-- INPUT follows --

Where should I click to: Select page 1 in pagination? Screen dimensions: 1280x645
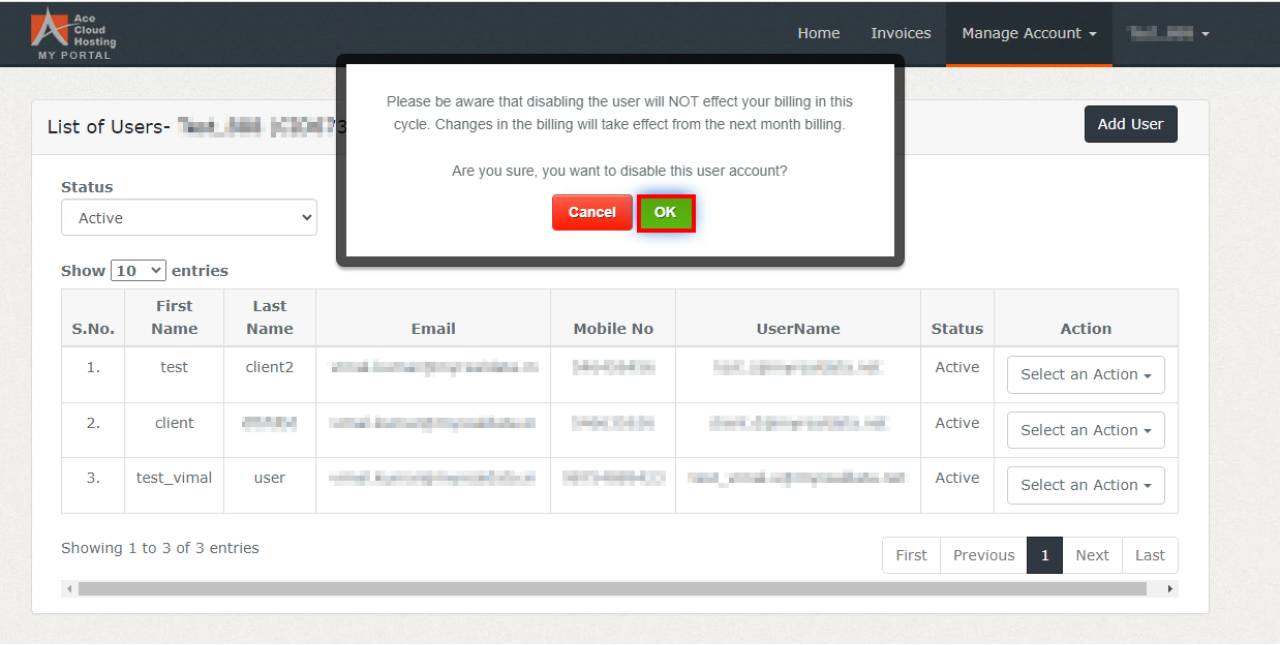click(x=1044, y=555)
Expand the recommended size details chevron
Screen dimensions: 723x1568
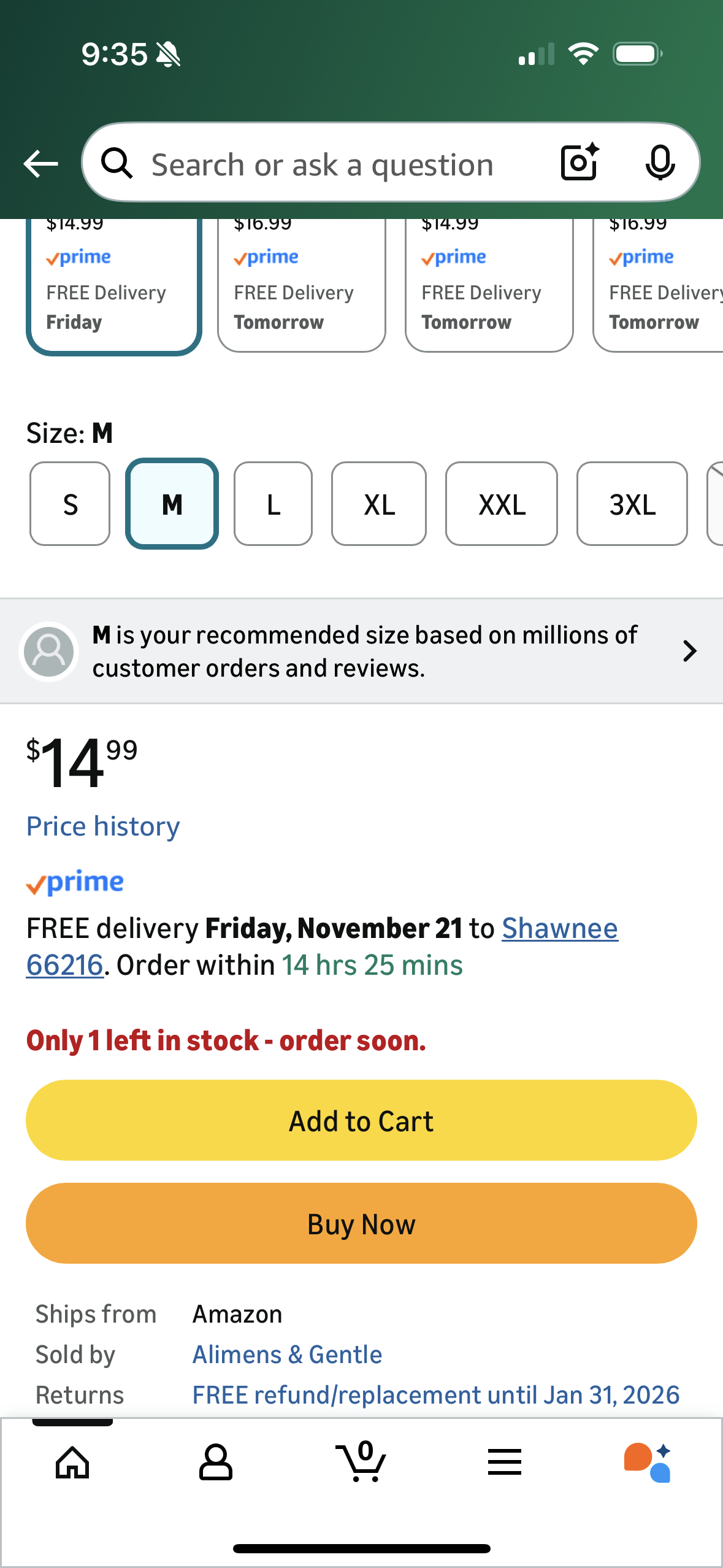[689, 651]
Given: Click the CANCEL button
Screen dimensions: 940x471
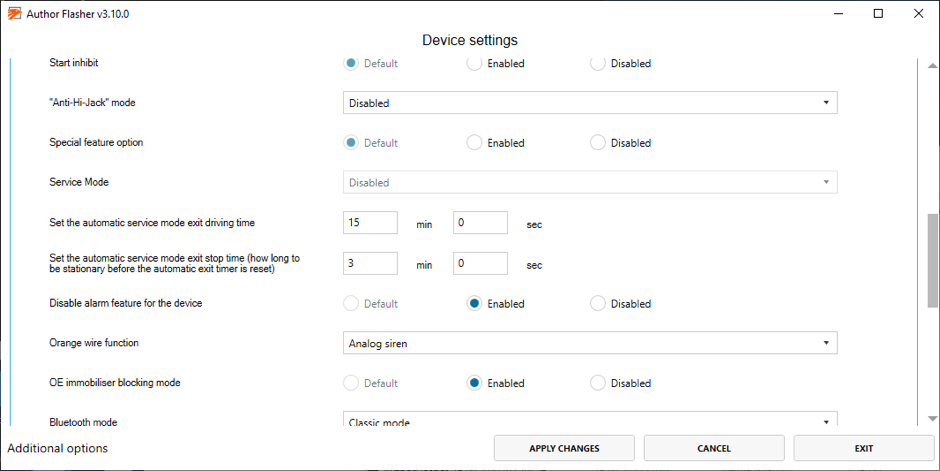Looking at the screenshot, I should click(714, 448).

-- INPUT concluded --

### EXERCISE PROMPT
Reproduce all of the material exactly, apart from the pictures.

### ANSWER SECTION
Where should I click to: Select page 1 in pagination? Screen dimensions: 1280x645
click(x=1044, y=555)
Expand the recommended size details chevron
Screen dimensions: 723x1568
[689, 651]
Given: Click the CANCEL button
Screen dimensions: 940x471
Looking at the screenshot, I should click(714, 448).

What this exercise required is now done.